In your church, Lord…
In your church, Lord, we choose to put our faith in weapons of war as our answer to problems in our world, exchanging violence for violence in a seemingly endless cycle. All the while we ignore the ‘sword of the Spirit:’ your Word, who says ‘Blessed are the peacemakers!”
In your church, Lord, we even mock those who long for peace, and we reject the Prince of Peace as we do.
In your church, Lord, we deny women their full humanity, and we embody the idea that women do not bear the full image of the divine. We do this each time we make a joke at a woman’s expense, or when we assume that we can define a woman’s role in the church and the world.
In your church, Lord, racism is rife. Sure, we say that do not see skin tone, or make assumptions based on the color of a person’s skin; we say that none of that matters. But watch how our defenses get raised when we are faced with the challenges of diversity in the church. We feel threatened by difference and react with fear instead of perfect love, which casts out all fear.
In your church, Lord, we are guilty of profound arrogance. We believe that our individual life experiences, the lessons we have learned and the conclusions we have come to, are the final word in all things. We lack humility and the desire to grow and have our lives transformed to your ways.
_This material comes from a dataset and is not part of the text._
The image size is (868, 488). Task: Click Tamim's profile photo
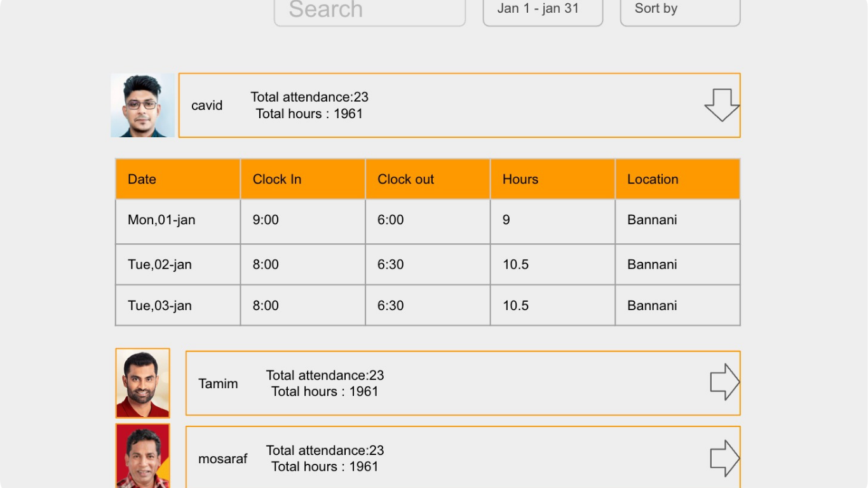point(142,383)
In your church, Lord, we have rejected the extravagant, quite scandalous, and unconditional nature of your GREAT love, instead choosing only to appear to love when people have been deemed worthy; when they have learned to talk like us, look like us, believe like us, fit in with us. Only when we have judged a person acceptable in our sight; only when they deserve to have it do we fully and extravagantly share our watered down version of your ‘love’ with them.
My heart hurts, Lord.
This is your church.
And you have called and ordained me as one who will lead in your church.
But right now I feel like I am failing miserably when I see this reality around me.
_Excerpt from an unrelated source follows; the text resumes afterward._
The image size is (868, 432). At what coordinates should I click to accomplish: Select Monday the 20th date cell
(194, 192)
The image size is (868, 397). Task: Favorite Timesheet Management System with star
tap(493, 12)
My frustration is palpable.
But my faith remains in you, because only you have the power to transform lives.
Where our faith is misplaced, and put in the wrong things and places, help us return to you.
Where we have stopped striving, hoping, and working for peace in the world, help us by reviving our dead hearts and expanding our small minds.
Where we think that another human being is less than us because of their gender, bring us to repentance and teach us in your way: the way in which ALL people can be called by you to ANY vocation or station.
Where the poison of racism lives and thrives within us, obliterate it, Lord, and transform your church.
Where arrogance has blinded us to new things and to continuous maturing and growth in our lives, open our eyes so that we might see, know, and experience your powerful transforming grace!
Where we have fenced you in, and tried to put a boundary on your GREAT love with our own limited understanding, forgive us and flood our hearts with your ever flowing and never ending rivers of love.
And in me, Lord…
Show me where I am wrong.
Show me where I have misunderstood.
Show me my prejudice.
Show me how I have boxed you in.
Forgive me for the angst, bitterness, and frustration that feels so rife in me right now.
Transform my flawed, broken life. Guide me so as to walk in your way more and more everyday. Transform my life to make it more like Christ’s life; to bear his image and likeness in all places and conversations.
Sanctify me, because I know that even as I point the finger within your church, I also must own the fact that I too am the church.
So, Lord, hear this prayer today, and transform your people.